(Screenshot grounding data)
########

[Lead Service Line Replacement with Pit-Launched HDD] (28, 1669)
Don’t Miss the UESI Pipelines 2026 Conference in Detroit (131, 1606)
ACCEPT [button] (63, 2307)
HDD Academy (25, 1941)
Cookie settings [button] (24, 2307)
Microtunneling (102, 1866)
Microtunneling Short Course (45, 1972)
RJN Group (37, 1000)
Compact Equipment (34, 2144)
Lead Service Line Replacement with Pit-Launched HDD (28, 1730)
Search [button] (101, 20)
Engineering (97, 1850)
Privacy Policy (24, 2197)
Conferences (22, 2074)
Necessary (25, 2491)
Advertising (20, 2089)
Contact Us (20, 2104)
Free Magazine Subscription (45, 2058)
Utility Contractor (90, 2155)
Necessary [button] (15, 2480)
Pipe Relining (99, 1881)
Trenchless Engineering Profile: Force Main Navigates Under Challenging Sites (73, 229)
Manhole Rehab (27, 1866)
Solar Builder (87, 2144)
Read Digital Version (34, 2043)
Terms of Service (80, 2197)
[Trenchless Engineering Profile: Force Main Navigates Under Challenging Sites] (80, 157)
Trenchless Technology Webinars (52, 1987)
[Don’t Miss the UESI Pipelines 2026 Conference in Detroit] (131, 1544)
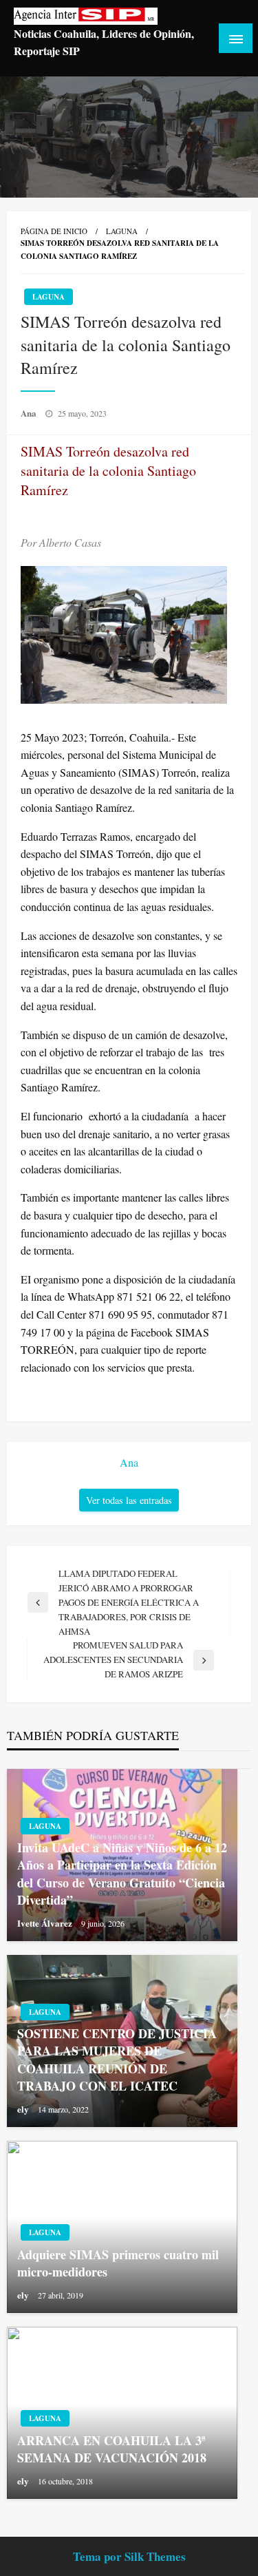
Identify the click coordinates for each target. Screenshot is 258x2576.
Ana (30, 412)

########

Problem to work on: Nothing but the lines from the one that contains "Read Digital Version (34, 2043)" through the last line of the records belongs in the answer, reproduced exactly, with no pictures.

Problem solution:
Read Digital Version (34, 2043)
Terms of Service (80, 2197)
[Trenchless Engineering Profile: Force Main Navigates Under Challenging Sites] (80, 157)
Trenchless Technology Webinars (52, 1987)
[Don’t Miss the UESI Pipelines 2026 Conference in Detroit] (131, 1544)
Identify the click coordinates for each target. Screenshot is 258x2576.
Ana (30, 412)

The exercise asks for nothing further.